Goal:
Please add -98 to every coordinate in the answers for the data running from the line containing "Screen dimensions: 1456x819" down through the line containing "pyautogui.click(x=88, y=33)", and write out all of those lines again, requests included.

Supplied records:
--

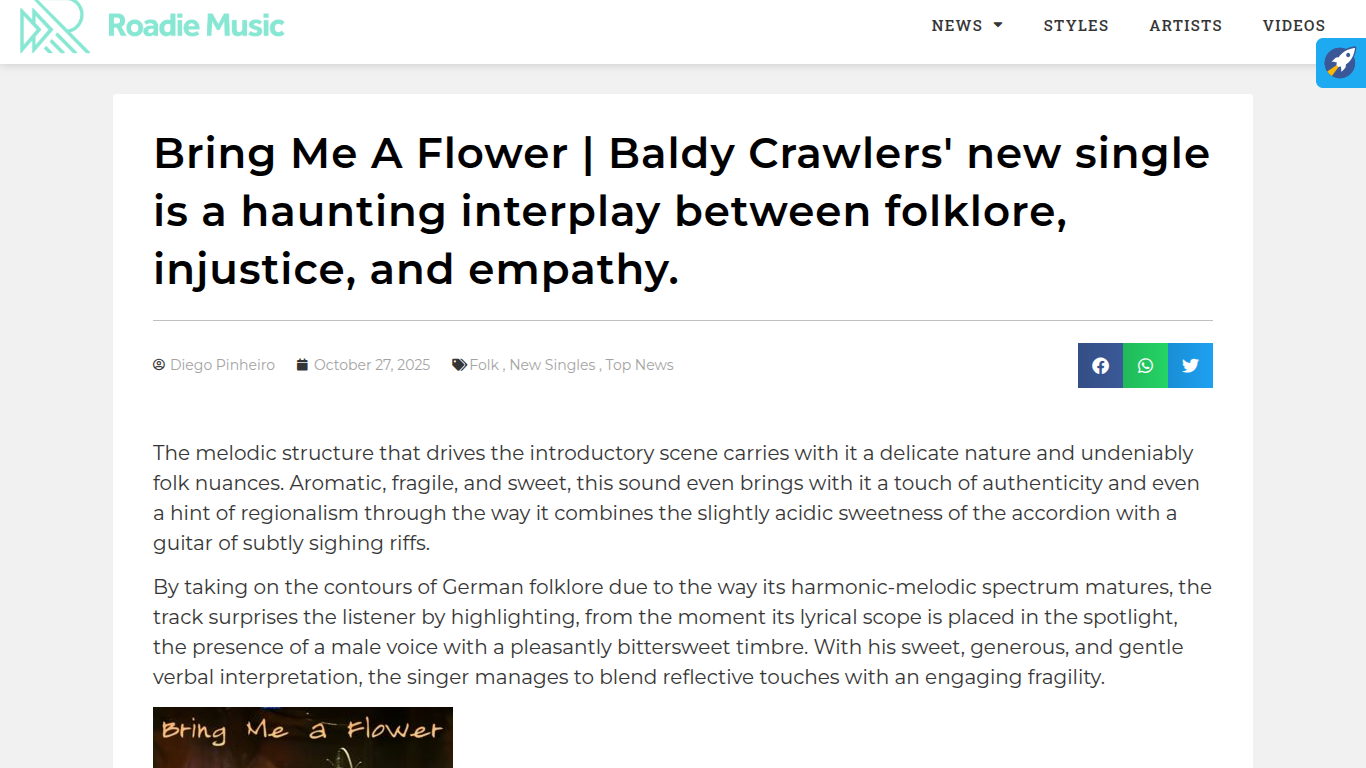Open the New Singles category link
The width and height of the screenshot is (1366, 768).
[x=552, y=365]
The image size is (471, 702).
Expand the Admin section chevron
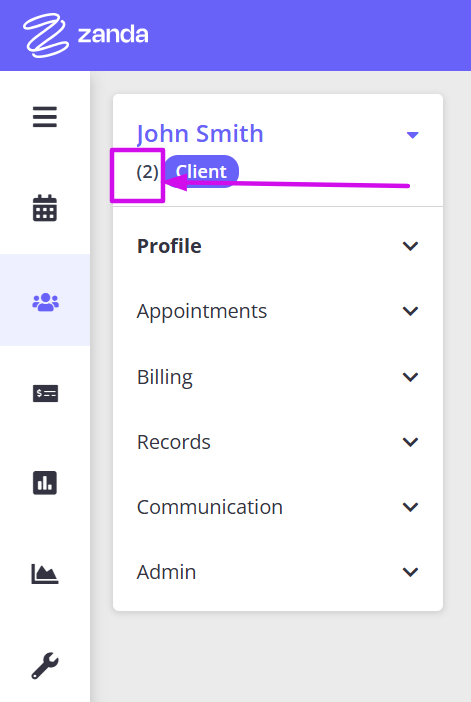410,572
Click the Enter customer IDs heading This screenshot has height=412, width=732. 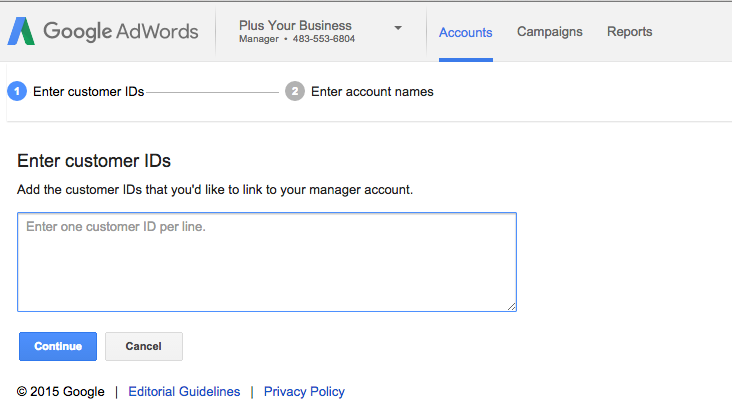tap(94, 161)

--

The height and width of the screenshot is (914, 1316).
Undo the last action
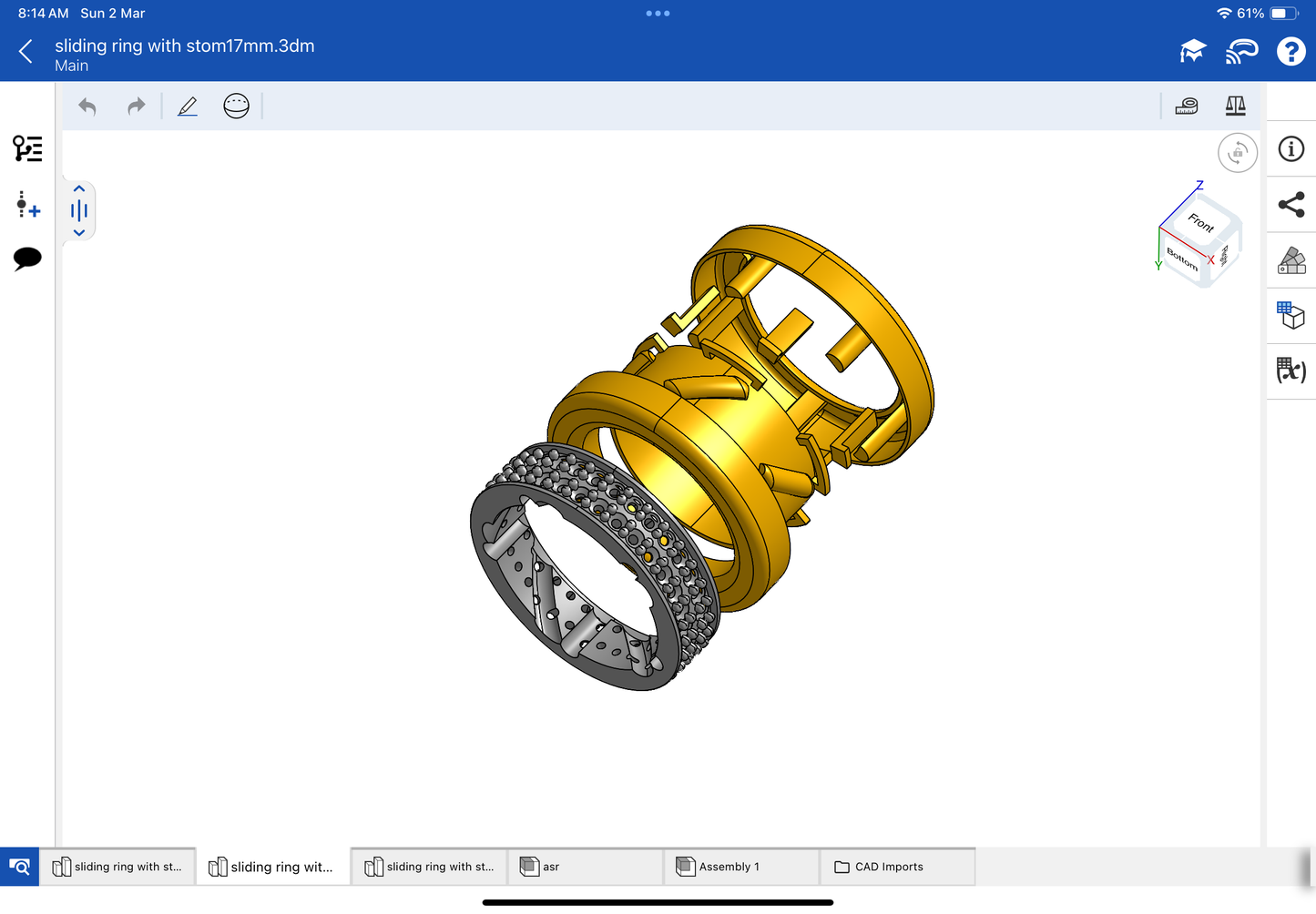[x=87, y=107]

--

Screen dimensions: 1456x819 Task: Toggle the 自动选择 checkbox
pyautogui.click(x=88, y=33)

--

Finished exercise:
Screen dimensions: 1456x819 Task: Toggle the 自动选择 checkbox
pyautogui.click(x=-10, y=-65)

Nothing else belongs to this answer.